A key reason why FFA selected the newest expansion clubs was to boost the A-League’s falling TV ratings. The fate of the league could hinge on their success or failure.

Success for these new clubs will largely depend on how many fans they can attract and they have just a short amount of time to find them. They need to make an impact right from the start.

Starting with Western United, they have some serious challenges to overcome and it’s going to be an uphill battle to attract and keep supporters. The bid had originally started as a Geelong-based proposal but the bid team soon saw that there wouldn’t be enough support there.

Geelong has just 4-5,000 registered players, most of whom don’t watch the A-League and of those who do most already support either Victory or City. But most people in Geelong support the Cats in the AFL and they would be the biggest competitor for attention.

This then led the bid team to turn their attention to Western Melbourne with its population of over 700,000 people.

Unfortunately, there aren’t any suitable stadiums in Western Melbourne that are up to A-League standard, so they’ll have to build their own.
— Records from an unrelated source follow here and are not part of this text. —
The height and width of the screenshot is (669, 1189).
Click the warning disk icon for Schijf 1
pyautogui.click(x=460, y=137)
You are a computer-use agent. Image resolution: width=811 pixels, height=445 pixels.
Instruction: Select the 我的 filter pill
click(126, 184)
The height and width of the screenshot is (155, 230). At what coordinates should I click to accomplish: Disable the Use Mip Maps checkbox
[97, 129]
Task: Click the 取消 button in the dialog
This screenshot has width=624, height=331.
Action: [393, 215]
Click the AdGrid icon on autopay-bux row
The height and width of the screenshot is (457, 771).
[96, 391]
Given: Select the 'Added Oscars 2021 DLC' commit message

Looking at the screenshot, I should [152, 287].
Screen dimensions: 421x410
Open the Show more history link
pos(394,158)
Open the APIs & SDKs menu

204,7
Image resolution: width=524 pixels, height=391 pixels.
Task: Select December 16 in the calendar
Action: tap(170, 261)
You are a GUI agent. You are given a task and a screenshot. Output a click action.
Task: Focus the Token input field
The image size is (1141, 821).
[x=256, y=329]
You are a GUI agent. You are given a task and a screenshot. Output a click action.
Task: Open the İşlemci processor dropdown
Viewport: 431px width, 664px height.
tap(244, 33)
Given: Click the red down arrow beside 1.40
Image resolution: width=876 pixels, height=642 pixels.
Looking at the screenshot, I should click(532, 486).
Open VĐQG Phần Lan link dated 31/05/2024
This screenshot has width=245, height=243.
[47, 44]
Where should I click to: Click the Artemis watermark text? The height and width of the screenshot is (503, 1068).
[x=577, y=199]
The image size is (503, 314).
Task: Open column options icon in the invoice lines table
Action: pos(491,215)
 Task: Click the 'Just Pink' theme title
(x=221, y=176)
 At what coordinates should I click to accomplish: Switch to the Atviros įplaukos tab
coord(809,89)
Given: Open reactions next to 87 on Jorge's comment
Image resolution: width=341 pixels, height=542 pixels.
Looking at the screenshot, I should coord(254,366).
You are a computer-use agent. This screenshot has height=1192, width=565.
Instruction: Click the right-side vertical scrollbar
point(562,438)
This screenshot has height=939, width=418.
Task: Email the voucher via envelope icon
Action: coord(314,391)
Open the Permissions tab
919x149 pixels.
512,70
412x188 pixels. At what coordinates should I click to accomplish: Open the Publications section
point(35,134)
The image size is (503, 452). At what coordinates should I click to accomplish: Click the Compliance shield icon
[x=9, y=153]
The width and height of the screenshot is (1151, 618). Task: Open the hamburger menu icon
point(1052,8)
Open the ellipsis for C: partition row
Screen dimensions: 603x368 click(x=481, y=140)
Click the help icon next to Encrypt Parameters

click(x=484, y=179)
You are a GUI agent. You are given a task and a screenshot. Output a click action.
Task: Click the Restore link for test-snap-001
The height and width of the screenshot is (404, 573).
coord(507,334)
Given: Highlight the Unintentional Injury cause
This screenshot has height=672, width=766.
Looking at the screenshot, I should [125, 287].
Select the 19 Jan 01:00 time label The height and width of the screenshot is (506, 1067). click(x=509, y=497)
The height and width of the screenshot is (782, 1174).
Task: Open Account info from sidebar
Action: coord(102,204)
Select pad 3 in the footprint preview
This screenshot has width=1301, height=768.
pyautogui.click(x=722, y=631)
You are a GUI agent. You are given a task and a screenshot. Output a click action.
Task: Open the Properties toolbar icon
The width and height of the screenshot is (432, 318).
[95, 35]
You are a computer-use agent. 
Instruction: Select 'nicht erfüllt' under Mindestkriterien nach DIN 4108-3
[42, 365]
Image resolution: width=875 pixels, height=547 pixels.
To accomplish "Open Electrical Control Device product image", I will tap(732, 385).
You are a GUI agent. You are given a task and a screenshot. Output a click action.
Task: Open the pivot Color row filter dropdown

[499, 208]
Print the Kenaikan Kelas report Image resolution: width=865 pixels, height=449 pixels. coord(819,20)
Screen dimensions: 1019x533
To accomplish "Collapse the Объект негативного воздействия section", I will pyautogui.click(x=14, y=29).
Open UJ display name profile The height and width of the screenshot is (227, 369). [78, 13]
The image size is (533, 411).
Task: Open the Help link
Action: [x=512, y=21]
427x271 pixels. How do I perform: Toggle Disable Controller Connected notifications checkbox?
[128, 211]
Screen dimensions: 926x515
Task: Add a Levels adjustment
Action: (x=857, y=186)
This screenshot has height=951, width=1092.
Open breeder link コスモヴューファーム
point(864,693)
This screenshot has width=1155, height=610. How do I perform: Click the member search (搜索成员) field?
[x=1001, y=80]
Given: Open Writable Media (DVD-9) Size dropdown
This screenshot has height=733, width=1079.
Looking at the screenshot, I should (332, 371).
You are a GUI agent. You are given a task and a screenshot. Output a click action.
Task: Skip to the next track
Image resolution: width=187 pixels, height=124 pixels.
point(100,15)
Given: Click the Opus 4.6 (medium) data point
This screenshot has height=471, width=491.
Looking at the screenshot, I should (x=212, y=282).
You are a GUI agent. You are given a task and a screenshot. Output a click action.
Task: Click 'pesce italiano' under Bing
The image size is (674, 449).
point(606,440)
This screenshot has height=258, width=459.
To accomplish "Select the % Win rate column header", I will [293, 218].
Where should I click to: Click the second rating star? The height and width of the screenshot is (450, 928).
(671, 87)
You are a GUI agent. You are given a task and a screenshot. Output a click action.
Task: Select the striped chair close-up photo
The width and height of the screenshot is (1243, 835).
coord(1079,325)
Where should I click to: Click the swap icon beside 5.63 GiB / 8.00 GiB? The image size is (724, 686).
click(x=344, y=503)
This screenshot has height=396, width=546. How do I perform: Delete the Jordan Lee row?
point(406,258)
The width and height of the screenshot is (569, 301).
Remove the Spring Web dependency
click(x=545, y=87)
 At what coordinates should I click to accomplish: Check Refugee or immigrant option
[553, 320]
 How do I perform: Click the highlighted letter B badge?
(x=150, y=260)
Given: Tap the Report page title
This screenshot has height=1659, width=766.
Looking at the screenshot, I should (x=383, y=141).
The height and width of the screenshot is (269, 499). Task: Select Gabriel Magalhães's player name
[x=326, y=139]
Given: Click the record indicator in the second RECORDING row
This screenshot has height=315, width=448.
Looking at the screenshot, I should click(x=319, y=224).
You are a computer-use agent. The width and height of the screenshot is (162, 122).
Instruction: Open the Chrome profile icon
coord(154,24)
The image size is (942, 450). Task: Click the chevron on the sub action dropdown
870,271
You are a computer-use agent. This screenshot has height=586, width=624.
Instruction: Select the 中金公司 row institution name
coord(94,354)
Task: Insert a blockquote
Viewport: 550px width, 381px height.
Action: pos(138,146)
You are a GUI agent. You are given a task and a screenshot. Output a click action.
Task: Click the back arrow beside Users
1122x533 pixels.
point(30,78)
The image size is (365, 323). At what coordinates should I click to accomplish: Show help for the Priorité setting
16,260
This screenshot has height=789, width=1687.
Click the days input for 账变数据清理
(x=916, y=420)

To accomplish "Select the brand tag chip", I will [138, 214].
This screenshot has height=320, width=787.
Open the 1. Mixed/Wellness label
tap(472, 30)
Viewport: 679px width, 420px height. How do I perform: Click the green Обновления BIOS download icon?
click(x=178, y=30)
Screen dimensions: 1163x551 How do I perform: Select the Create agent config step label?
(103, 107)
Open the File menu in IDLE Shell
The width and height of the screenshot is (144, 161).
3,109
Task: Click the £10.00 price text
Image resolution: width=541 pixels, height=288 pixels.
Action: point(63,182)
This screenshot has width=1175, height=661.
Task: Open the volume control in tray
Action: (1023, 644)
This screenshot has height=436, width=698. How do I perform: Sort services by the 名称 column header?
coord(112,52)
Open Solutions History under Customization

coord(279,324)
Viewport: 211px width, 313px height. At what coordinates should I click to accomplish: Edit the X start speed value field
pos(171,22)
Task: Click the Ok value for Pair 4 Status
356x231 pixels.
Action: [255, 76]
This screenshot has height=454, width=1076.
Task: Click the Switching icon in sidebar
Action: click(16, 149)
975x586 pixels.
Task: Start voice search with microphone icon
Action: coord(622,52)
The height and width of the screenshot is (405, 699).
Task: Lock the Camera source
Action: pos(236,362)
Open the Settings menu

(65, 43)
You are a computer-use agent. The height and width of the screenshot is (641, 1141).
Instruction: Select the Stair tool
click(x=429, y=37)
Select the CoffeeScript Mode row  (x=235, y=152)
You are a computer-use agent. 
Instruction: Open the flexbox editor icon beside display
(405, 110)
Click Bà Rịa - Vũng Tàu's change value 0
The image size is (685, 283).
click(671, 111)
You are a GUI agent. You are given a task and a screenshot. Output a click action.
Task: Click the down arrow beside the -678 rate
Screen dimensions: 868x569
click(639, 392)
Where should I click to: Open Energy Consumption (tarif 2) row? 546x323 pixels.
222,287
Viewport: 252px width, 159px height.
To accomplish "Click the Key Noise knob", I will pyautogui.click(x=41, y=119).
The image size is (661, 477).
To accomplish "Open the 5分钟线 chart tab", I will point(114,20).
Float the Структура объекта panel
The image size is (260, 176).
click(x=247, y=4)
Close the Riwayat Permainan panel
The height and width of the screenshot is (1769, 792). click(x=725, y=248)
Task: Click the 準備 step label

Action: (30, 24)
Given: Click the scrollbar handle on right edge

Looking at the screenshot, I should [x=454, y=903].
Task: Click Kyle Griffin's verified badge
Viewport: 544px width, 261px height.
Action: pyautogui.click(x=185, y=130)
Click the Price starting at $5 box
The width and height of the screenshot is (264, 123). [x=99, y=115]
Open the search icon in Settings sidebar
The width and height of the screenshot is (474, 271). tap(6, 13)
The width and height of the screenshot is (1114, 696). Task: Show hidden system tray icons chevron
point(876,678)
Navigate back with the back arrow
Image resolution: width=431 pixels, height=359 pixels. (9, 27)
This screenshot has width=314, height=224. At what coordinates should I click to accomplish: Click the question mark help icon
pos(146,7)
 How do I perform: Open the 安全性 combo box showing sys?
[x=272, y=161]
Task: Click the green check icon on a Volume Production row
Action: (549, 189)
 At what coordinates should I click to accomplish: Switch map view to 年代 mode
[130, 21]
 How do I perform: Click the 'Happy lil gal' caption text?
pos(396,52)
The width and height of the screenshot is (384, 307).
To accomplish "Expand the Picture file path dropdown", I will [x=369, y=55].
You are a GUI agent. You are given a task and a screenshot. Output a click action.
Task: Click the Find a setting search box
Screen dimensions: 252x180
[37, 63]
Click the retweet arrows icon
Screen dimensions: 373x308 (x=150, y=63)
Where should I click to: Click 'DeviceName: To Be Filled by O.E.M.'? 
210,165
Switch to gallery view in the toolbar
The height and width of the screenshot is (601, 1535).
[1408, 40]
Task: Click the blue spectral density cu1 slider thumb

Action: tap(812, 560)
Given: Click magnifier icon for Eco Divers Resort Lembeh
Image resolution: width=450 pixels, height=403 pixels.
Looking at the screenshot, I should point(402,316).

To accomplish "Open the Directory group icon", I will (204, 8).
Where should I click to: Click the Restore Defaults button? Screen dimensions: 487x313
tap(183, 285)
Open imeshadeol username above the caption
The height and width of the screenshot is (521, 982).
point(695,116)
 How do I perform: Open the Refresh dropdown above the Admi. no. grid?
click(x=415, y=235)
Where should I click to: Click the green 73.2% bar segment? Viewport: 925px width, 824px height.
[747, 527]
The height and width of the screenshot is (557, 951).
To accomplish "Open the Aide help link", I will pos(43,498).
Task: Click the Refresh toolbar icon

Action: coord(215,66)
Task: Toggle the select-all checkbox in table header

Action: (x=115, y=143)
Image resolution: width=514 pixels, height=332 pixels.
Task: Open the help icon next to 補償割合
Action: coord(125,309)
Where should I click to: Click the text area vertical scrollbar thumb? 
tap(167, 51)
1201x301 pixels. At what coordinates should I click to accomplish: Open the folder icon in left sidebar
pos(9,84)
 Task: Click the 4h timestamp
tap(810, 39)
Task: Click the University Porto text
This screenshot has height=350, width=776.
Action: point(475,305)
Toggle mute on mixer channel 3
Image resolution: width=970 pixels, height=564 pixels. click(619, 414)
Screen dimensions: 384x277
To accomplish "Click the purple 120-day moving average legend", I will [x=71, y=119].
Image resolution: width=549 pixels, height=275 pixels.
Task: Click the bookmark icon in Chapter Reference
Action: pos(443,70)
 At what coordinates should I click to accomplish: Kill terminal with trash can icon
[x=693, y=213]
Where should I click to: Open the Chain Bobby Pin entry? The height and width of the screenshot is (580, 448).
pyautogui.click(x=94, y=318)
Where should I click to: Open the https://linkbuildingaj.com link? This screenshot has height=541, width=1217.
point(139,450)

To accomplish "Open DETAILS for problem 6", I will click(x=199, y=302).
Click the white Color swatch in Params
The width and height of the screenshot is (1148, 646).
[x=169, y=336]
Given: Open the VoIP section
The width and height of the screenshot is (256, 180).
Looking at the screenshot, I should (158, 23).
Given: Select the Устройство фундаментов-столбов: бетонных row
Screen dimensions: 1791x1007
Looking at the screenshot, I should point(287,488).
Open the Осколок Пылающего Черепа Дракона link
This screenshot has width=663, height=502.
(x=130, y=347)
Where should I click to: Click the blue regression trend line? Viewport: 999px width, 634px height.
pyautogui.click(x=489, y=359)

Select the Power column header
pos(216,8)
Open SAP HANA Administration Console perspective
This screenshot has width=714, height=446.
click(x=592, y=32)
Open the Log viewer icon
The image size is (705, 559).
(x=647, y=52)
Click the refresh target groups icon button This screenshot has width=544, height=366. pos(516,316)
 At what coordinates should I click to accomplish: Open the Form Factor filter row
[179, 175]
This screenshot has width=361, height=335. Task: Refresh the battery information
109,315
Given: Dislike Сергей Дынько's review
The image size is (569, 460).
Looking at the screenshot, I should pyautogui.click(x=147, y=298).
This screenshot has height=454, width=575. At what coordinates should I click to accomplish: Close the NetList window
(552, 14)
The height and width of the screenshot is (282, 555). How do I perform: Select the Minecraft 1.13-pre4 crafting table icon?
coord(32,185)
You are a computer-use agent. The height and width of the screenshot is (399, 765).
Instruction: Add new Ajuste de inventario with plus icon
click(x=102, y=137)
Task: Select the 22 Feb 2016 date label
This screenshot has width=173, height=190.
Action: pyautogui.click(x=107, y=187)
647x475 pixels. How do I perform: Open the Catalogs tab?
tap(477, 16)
This has led to them taking matches to Kardinia Park in Geelong and Eureka Stadium in Ballarat during the long construction process.

Both of these however are oval shaped and in the case of Kardinia Park, it has 36,000 seats. Not to mention being a two-hour round trip from Tarneit by car.

When you think that a popular and well-established club like Wanderers struggle to get their fans to travel just 11km to another stadium in the same city, it’s hard to see many fans from Western Melbourne making the journey to Kardinia Park on a regular basis. Likewise, to Ballarat.

Brisbane Roar have had a similar problem getting their fans to travel to the Gold Coast when Lang Park has been unavailable. Again, it’s the same story.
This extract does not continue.